I'm trying to integrate CiscoWorks with ACS for Win2003 Server, I created the same username and passwords on both and i'm still not being able to do so. CiscoWorks is rolling back everytime to Local.

Thank you for your help

Have a look at the following link:

http://www.cisco.com/univercd/cc/td/doc/product/rtrmgmt/cw2000/cw2000_b/lms/lms25/lms25qsg.htm#wp66757

Also:

ON CISCOWORKS

===============

* Step 1: Setup up a System Identity User

-Common Services > Server >Security >Multi-Server Trust Management >System

Identity Setup

* Step 2: Ensure that System Identity User is a local User with all the roles

-Server >Security >Single-Server Management >Local User Setup

ON ACS

=======

* Step 3: Define a group for CW Admin Users in ACS

-Go to GROUP SETUP

-Rename an available Group to something suitable such as CWAdmins

-Edit Settings

-Sessions available to user = unlimited

* Step 4: Add the CW system identity user (and other Admin users in CW) to ACS

-Go to USER SETUP

-Create Users for Ciscoworks including the System Identity User in ACS

-password

-Assign all these Admin users to the Group created in Step 3

* Step 5: Add a network device group with Ciscoworks as a Client

-Go to NETWORK CONFIGURATION

-Name

-IP address or range with wildcard masks

-key

-Authenticate using: TACACS+ (Cisco IOS)

-Submit+Restart

Note: (If NDG options are not visible, you can enable Network Device Groups in ACS under

INTERFACE CONFIGURATION > ADVANCED)

ON CISCOWORKS

===============

* Step 6: Change CW AAA Mode to ACS TYPE (and register CW applications with ACS)

-Common Services > Server > Security > AAA Mode Setup

-Select ACS type

-Fill in IP address/Hostname of ACS server

-Fill in the ACS admin login information and the shared key

Note: ?ACS admin login" must be a user with full admin rights to ACS (i.e. one configured

under Administration Control in ACS with ALL options checked)

-Put a check mark in "Register all installed applications with ACS" **

-Click on apply

-Restart CW Daemon Manager for above changes to take effect.

**WARNING: Make sure that AFTER the first successful registration to any specific ACS

server, you always keep this box UNCHECKED if switching between ACS and non-ACS modes on

LMS server.

Failure to do so will erase all custom roles (SUPERUSER) and you will need to do Step 7-8

on ACS again.

I did all the steps you mentioned but I get this error:

Application registration status with ACS Server:

- Application cwhp registration : Failure on Primary ACS Server

- Application CiscoView registration : Failure on Primary ACS Server

- Application rme registration : Failure on Primary ACS Server

- Application CM registration : Failure on Primary ACS Server

- Application dfm registration : Failure on Primary ACS Server

- Application ipm registration : Failure on Primary ACS Server

----------------------------------------------------------

Note:

- Make sure the configured System Identity User is availablle

in ACS Server.

- You must restart Daemon Manager for the recent changes

to take effect.

I am running ACS 4.0 Appliance version and CiscoWorks v. 2.6

Any Advise?

Thank you.

This can be a tricky thing to troubleshoot, so you may want to open a TAC Service Request. However, I'll give you some things to check first.

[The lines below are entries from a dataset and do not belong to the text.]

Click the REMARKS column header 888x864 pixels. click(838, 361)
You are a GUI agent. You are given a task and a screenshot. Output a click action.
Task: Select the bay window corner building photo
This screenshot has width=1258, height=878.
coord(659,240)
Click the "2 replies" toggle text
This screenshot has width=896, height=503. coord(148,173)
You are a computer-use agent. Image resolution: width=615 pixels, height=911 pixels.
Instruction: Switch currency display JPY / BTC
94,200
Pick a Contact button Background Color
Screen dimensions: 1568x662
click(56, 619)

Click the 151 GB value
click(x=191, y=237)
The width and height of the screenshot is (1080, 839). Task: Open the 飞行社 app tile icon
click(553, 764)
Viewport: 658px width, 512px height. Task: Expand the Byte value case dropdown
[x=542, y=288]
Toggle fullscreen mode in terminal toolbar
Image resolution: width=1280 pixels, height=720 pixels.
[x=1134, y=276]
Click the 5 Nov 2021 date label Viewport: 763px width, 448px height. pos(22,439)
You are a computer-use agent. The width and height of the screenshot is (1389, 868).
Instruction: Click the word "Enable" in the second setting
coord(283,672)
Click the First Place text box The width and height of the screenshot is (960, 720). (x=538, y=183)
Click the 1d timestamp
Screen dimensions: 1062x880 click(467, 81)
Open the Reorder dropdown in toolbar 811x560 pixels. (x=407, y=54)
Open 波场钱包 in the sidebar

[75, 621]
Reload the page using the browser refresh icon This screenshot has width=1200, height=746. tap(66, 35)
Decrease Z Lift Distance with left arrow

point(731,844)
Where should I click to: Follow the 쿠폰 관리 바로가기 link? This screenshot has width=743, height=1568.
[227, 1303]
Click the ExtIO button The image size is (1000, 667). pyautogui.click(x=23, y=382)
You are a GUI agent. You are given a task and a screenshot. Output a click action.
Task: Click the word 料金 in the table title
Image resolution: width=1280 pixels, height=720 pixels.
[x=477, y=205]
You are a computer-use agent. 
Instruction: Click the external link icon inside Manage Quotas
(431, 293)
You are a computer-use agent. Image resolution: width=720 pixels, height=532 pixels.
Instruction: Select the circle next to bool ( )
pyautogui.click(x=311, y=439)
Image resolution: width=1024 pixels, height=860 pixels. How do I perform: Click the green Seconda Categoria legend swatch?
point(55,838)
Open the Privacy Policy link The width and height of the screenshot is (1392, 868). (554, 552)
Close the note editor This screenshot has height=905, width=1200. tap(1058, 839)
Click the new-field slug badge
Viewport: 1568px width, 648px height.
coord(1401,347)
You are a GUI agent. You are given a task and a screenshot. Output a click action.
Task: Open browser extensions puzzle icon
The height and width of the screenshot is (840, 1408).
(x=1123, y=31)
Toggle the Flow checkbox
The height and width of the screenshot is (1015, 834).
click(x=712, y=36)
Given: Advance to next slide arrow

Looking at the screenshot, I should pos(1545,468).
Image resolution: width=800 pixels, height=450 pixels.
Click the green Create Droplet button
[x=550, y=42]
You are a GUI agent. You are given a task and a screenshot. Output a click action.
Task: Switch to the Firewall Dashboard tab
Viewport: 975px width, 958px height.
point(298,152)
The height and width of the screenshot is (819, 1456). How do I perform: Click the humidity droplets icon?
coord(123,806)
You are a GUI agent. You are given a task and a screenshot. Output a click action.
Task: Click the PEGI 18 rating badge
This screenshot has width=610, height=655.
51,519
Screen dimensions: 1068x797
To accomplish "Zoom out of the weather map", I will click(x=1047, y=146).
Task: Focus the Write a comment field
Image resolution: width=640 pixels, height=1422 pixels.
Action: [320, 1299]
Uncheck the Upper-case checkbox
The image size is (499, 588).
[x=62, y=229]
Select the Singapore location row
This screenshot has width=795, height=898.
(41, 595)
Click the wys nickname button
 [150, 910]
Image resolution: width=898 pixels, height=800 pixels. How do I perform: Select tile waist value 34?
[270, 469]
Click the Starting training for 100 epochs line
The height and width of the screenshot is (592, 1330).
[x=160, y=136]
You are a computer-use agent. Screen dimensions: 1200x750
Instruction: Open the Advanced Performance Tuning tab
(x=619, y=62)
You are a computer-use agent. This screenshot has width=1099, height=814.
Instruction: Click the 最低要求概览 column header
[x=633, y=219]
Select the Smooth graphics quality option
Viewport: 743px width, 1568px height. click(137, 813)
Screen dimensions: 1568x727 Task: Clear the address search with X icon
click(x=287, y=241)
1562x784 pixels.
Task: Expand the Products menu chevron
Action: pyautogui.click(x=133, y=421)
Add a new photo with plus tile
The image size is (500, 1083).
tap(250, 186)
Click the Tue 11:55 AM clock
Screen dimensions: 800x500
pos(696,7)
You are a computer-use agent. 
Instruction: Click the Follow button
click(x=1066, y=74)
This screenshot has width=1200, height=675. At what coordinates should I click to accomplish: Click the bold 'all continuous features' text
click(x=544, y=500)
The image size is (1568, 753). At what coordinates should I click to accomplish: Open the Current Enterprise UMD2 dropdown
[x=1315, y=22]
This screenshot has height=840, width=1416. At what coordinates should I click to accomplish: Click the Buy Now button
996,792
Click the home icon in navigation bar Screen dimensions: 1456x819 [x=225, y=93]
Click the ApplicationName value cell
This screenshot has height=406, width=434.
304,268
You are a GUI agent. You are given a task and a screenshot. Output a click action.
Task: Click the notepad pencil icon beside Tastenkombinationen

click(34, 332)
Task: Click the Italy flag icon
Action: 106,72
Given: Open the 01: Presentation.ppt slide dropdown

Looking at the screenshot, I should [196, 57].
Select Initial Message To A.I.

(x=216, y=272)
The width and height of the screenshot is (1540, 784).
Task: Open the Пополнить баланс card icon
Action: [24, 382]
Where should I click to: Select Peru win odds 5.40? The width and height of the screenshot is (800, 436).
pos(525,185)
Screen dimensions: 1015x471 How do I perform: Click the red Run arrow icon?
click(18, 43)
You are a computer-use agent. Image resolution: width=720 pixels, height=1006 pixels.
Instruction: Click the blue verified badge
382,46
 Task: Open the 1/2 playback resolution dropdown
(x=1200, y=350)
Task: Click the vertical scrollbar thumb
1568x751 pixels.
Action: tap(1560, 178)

Due to the way registration works, CiscoWorks will take A LOT of TCP ports on the ACS server. Make sure that you have opened all TCP ports for ACS administrative sessions. That is, DO NOT limit the admin session TCP port range until AFTER you have completed registration. And then, I recommend you leave at least 50 ports open.

Second, using HTTPS for the initial registration is problematic for the same TCP port reason. Therefore, if your ACS is running in HTTPS mode, switch it back to HTTP just until registration is complete. Then you can turn it back to HTTPS.

Finally, make sure the ACS admin user that you entered in CiscoWorks can log in to ACS via the web and has FULL ADMINISTRATIVE ACCESS. That is, you should be able to create new users, add new clients, etc. as this user.